The code shown here is from the embabel-agent-examples repository.
Testing
Since we’re considering realistic enterprise scenarios, we must consider testing. One of the reasons for Spring’s success is that it recognized the importance of unit and integration testing from the beginning. So does Embabel.
Its API design ensures that we can unit test our component easily, as in this test using Mockito mock objects:
@Test
void testSummarizeActivityValidReturn() {
var mockReportingService = Mockito.mock(TravelActivityReportingService.class);
var mockAi = Mockito.mock(Ai.class);
var mockPromptRunner = Mockito.mock(PromptRunner.class);
var config = new ActivitySummarizer.Config(80, 2000.0f, 10f);
var travellerActivity = createSampleTravellerActivity();
var expectedSummary = "John Doe is a frequent traveler who has taken 2 trips to Paris and Tokyo, spending $3000 total.
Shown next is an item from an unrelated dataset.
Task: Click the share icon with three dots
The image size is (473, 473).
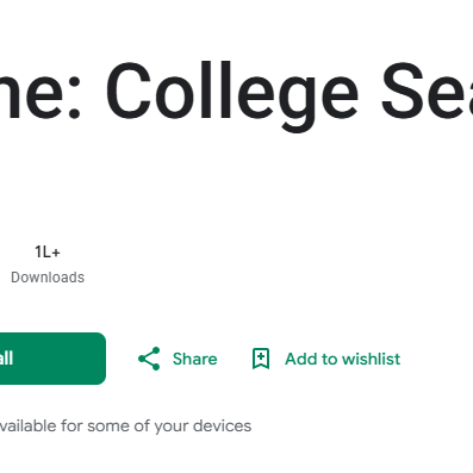Action: click(x=149, y=359)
As a high spender, he enjoys premium destinations.";
when(mockReportingService.report(1L)).thenReturn(travellerActivity);
when(mockAi.withDefaultLlm()).thenReturn(mockPromptRunner);
when(mockPromptRunner.withToolObject(travellerActivity))
.thenReturn(mockPromptRunner);
when(mockPromptRunner.generateText(anyString()))
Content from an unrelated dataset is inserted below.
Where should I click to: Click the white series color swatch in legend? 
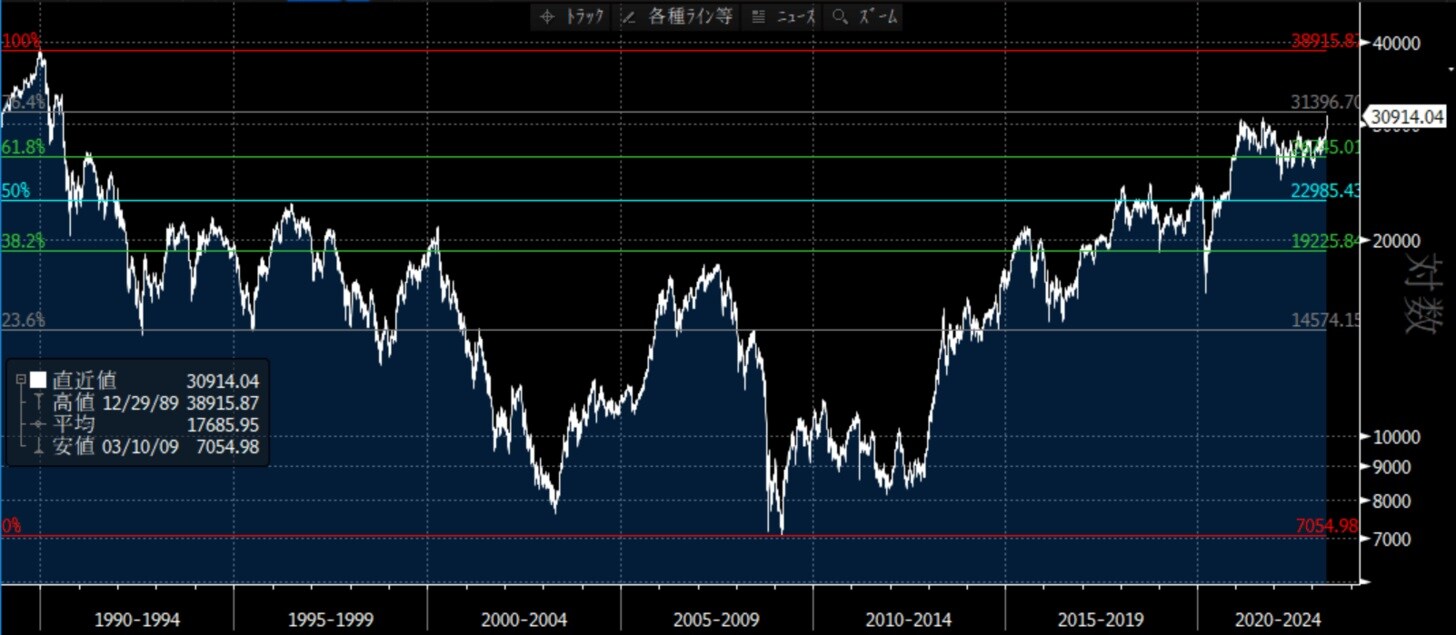[x=38, y=380]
.thenReturn(expectedSummary);
var activitySummarizer = new ActivitySummarizer(
mockReportingService, mockAi, config);
var result = activitySummarizer.summarizeActivity(1L);
assertEquals(expectedSummary, result.summary());
assertEquals(travellerActivity, result.activity());
Mockito.verify(mockReportingService).report(1L);
Mockito.verify(mockAi).withDefaultLlm();
Mockito.verify(mockPromptRunner).withToolObject(travellerActivity);
Mockito.verify(mockPromptRunner).generateText(anyString());
}Embabel also provides excellent integration testing support, to verify that agentic flows work as expected, but that’s not required here.
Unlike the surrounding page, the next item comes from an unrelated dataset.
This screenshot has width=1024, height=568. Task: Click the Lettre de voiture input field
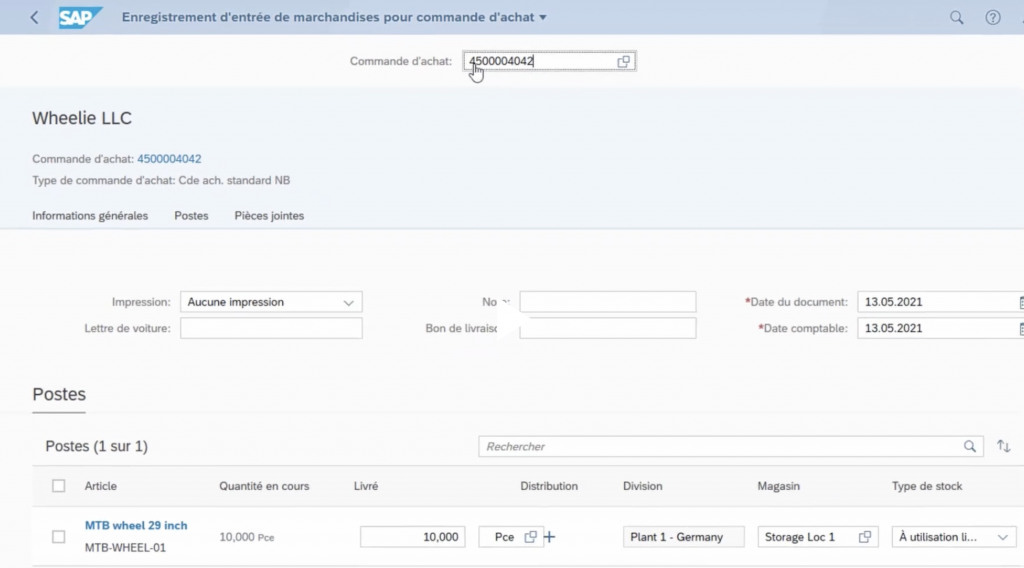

You could implement this simple functionality directly with Spring AI. But its programming model is lower level and harder to test. Embabel provides an elegant API that scales from simple LLM interaction to sophisticated workflows.
Gen AI-enable Your JVM Applications Today
You’ve probably heard of the recent MIT report into AI adoption in large organizations. (More on that in future posts.)
Despite $30–40 billion in enterprise investment into GenAI, this report uncovers a surprising result in that 95% of organizations are getting zero return.
One reason for AI failures is that organizations often try to run before they can walk: attempting grandiose agentic transformations powered by PowerPoint and hope and ignoring existing functionality, domain understanding, infrastructure and skills. We’ve seen that movie before. The ending isn’t pretty.
Agentic transformation will happen, but not overnight. The path toward it begins by Gen AI-enabling existing applications and building on existing assets, runtimes and domain models.
Every organization needs an overall Gen AI strategy. But it’s sure to fail unless it’s accompanied and informed by practical, achievable steps.
Embabel provides a natural path from incremental results today to sophisticated agentic workflows tomorrow, leveraging the critical infrastructure organizations already have, and taking full advantage of proven software practices.
The Embabel Java agent template repository contains an example of the simple programming model shown here. Create your own repository from it today and see how easy it is to begin your own journey.